Which brings us back to the question: Why aren’t we recruiting for mental resilience?
Recruiting the right mental state made a significant difference in the survival and health of one group of combat veterans who were unexpectedly tested like no other group.
Our prisoners-of-war incarcerated in North Vietnam between 1964 and 1973 were and still are the longest-held group of POWs in our nation’s history.
But they remain one of the healthiest and most successful group of combat veterans in our nation’s history. Their average lifetime PTSD rate is somewhere around 4 percent.
After their trauma, the roster of leadership positions attained by this group includes 24 reaching flag or general officer rank and seven elected to the U.S. Congress. Others served as a U.S. ambassador, a federal trade commissioner, a U.S. presidential candidate, and a U.S. vice presidential candidate, doctors, lawyers, business executives, authors, and ministers.
Admittedly, these aviators brought some advantages to the trauma of being POWs. Not only were they older than the average Vietnam soldier (the POWs’ average age was 34) – bringing more maturity to their experience, they were also highly educated and trained for their mission.

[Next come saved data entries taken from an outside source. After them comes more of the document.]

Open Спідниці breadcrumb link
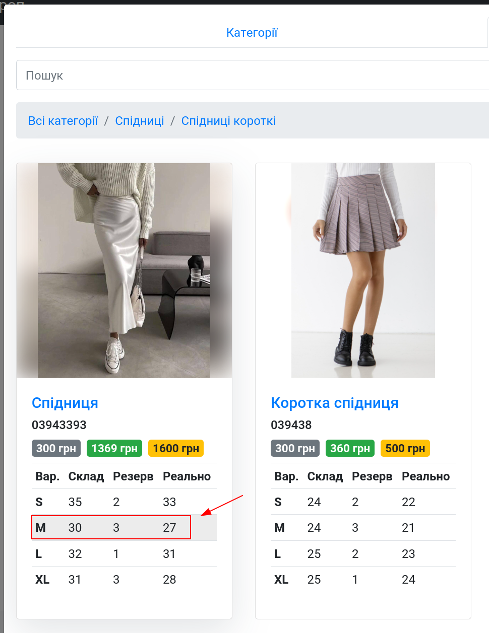 (x=140, y=121)
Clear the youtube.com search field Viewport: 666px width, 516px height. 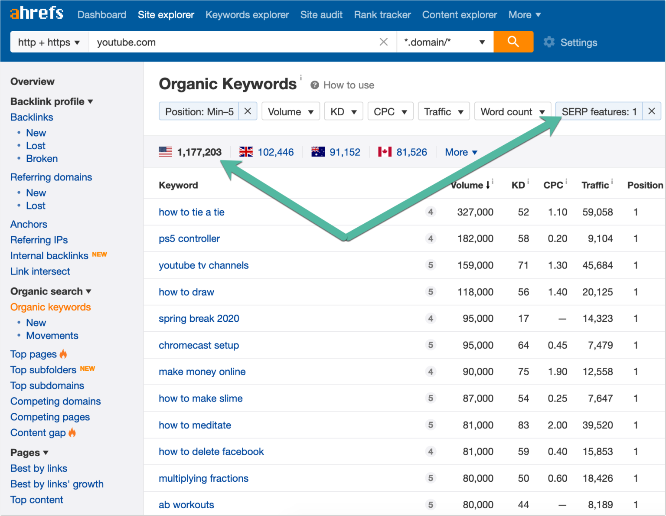pos(383,42)
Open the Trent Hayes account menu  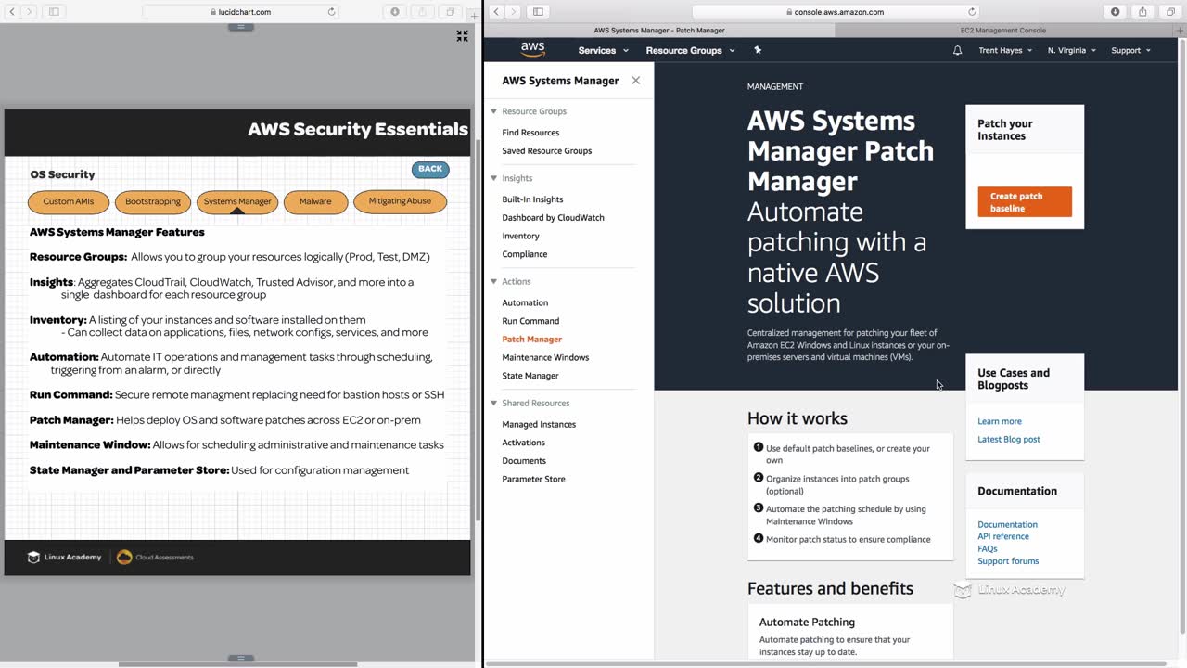point(1005,50)
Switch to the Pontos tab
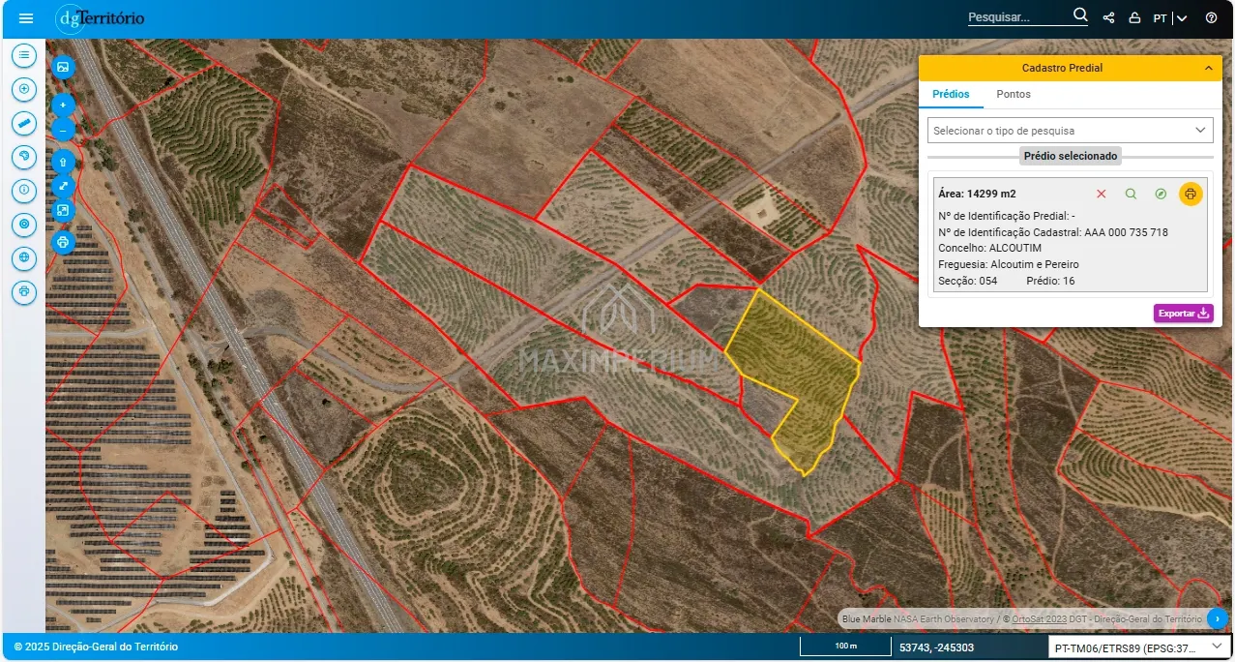 (x=1014, y=94)
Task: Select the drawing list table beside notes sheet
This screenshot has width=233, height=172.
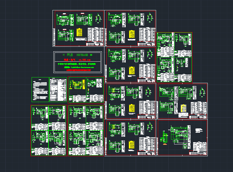Action: coord(58,89)
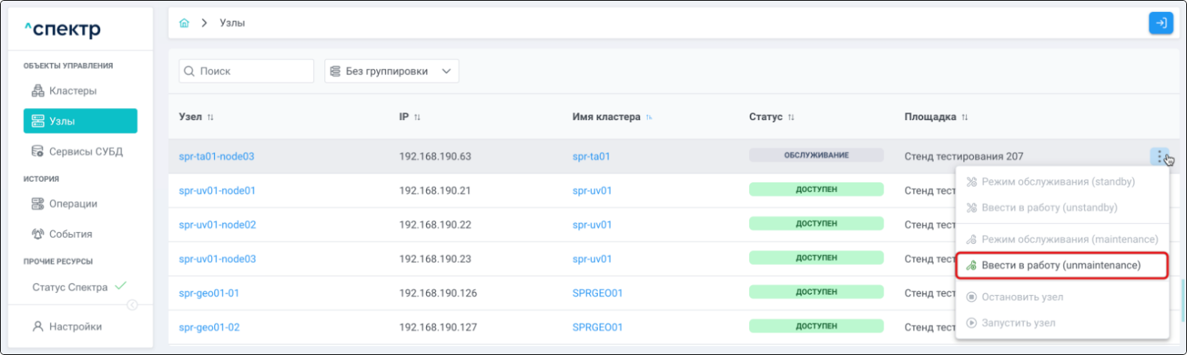Screen dimensions: 1187x355
Task: Open the three-dots row actions menu
Action: [x=1160, y=156]
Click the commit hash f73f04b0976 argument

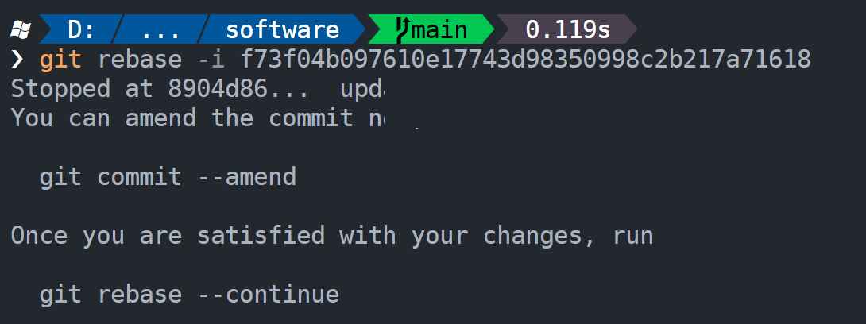click(x=525, y=59)
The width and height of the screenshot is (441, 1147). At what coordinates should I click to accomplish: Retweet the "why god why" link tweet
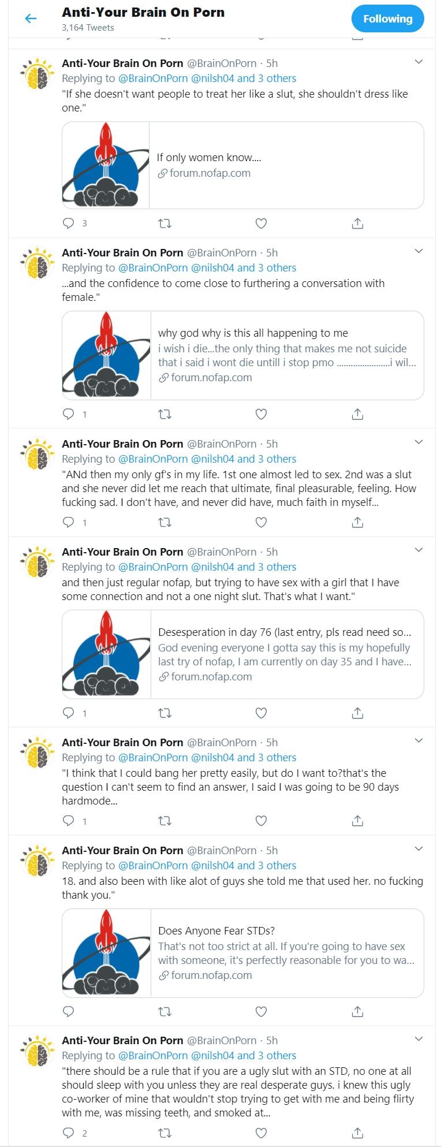165,414
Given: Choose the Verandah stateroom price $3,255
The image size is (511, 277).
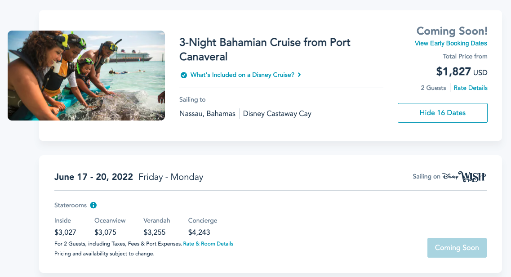Looking at the screenshot, I should coord(155,232).
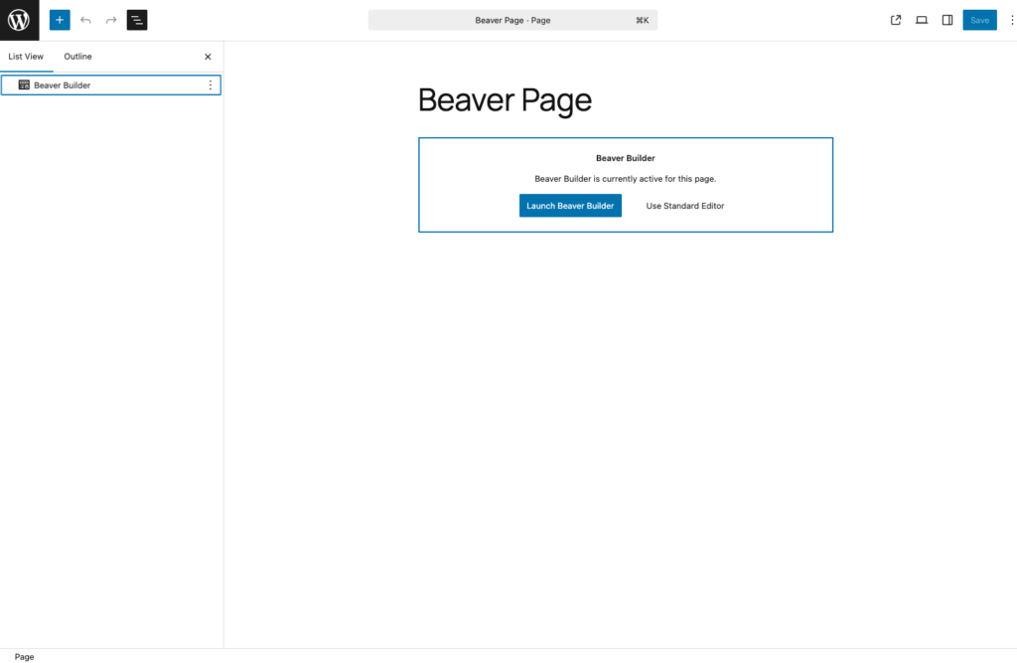Toggle the Settings sidebar panel
Viewport: 1017px width, 663px height.
[947, 20]
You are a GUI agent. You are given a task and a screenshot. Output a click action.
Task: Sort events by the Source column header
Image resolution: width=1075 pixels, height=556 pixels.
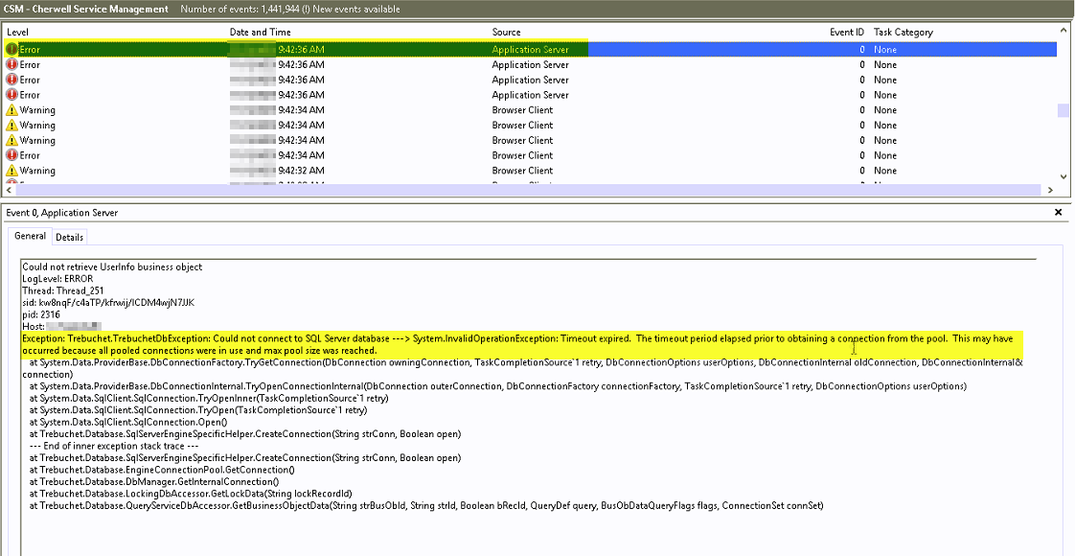click(506, 32)
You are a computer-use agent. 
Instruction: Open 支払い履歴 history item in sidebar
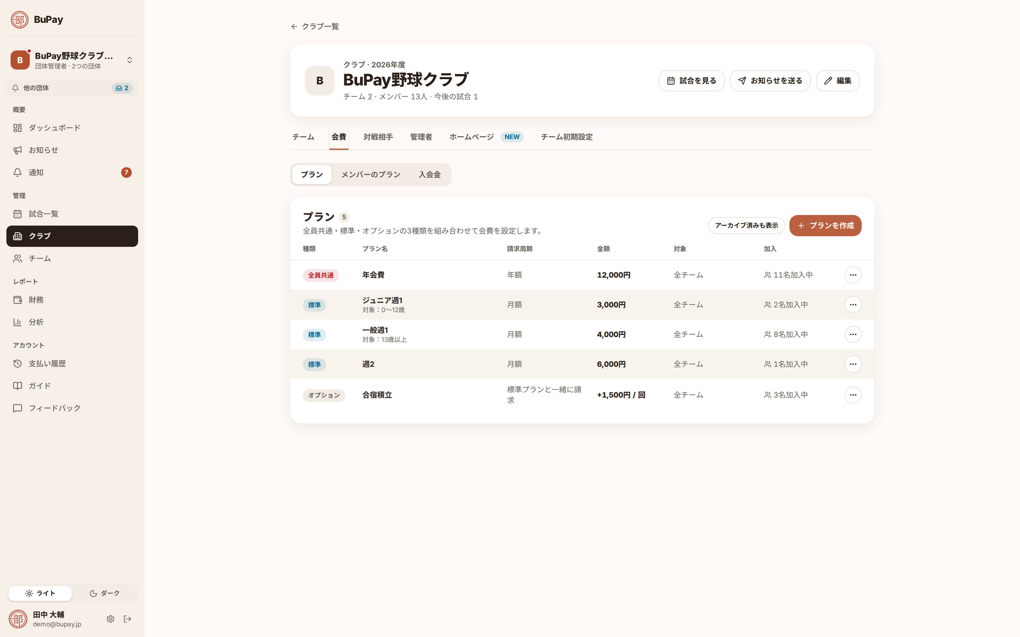point(72,364)
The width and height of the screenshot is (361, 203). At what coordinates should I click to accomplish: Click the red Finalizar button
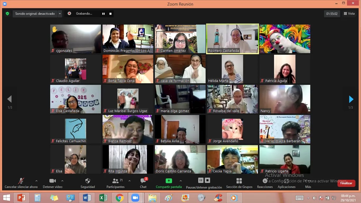346,183
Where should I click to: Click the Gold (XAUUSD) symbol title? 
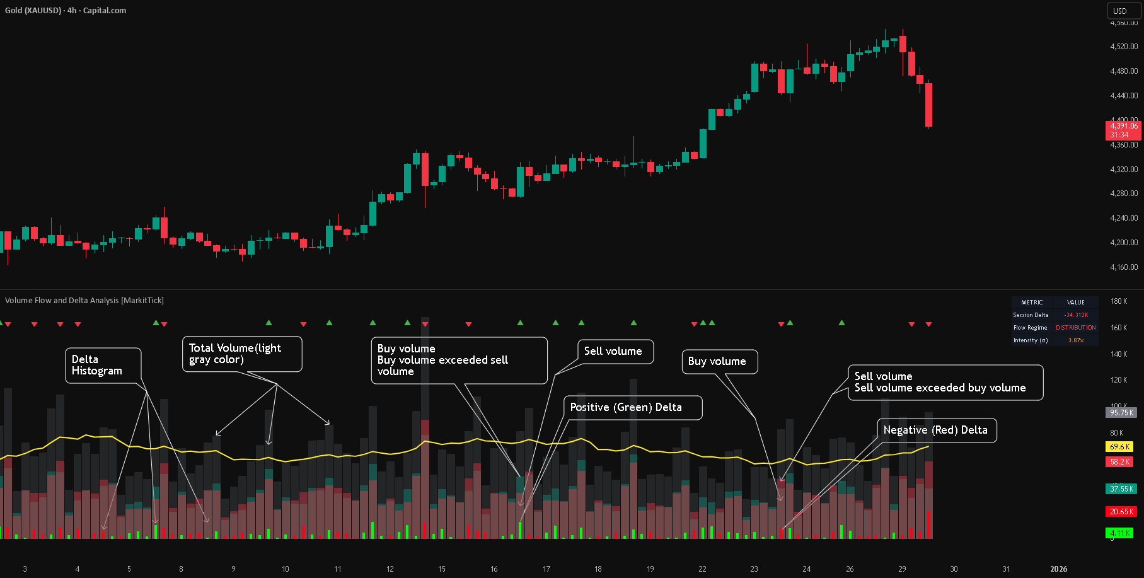[33, 11]
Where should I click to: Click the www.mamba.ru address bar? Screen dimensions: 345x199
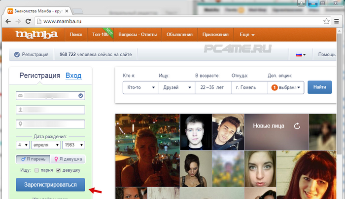pos(177,21)
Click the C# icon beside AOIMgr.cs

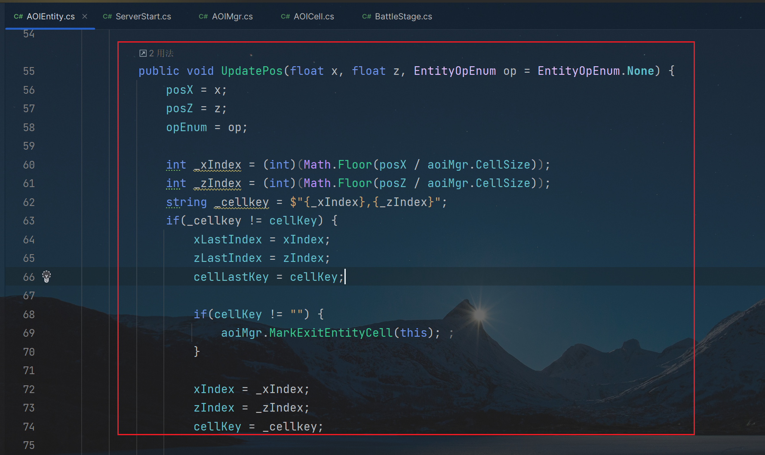(x=203, y=17)
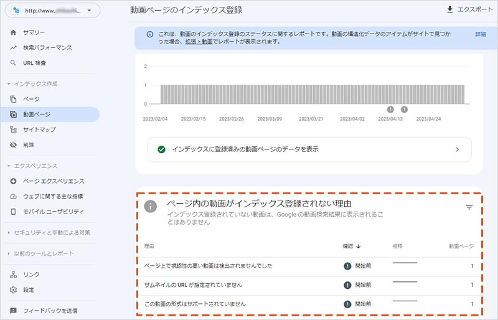Show インデックスに登録済みの動画ページのデータ
This screenshot has width=498, height=320.
point(309,149)
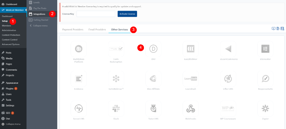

But researchers at the Mitchell Center for POW Studies in Pensacola, Florida, have determined that they were also optimistic – a carefully defined, testable psychological trait that the Mitchell Center researchers believe can also be taught.
The pervasiveness of tested optimism among the POWs lends credence to both the idea of testing for optimism and teaching it to military personnel who face traumatic challenges.
Today’s military tests for physical fitness, education and aptitude among their potential recruits. But do they test for the characteristics that could inoculate service members from the long-term impact of trauma? Do they consistently train for it?
The lessons learned by the Vietnam POWs’ make a strong case for new thinking: proactively recruiting and training for the attributes that reduce the potential for long-term PTSD. That may mean rejecting potential recruits with potential risk factors. That’s a difficult but necessary decision if we want to reduce headlines like the one from the Washington Navy Yard tragedy.